Wednesday, March 30, 2011

Neighbourhoods


Canberra is very much a planned city. The basic design was the result of a competition in 1912 which attracted 137 entries from Australia and overseas. The winning entry was from a Chicago husband and wife team, Walter Burley Griffin and Marion Mahony Griffin, although the submission was only in Walter's name. The Griffins were landscape architects, influenced by the garden city movement, and this influence is clear in what is often known as the 'bush capital' of Australia.

Rather than treating the site as a blank canvas, as many of the other entrants did (some of whom never even visited the site), the Griffins used the natural features of the land as the starting point for their design, and this intent has also been carried through into the satellite town centres of Belconnen, Woden, Tuggeranong and Gungahlin.

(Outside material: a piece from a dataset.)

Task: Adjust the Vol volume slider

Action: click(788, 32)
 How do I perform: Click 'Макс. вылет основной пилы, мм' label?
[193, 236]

A neighbourhood philosophy was adopted by the main planning authority, with the green belts which run through the suburbs an integral part of putting this into practice. In general, each suburb is bounded by main roads, and contains a small shopping hub within walking distance of all the homes in the suburb. Paths, such as the one in the photo, run through the suburbs to the shops, and are shared by pedestrians and cyclists. The underpasses allow users to avoid crossing busy roads, and in many areas children can walk from home to school without crossing a road at all.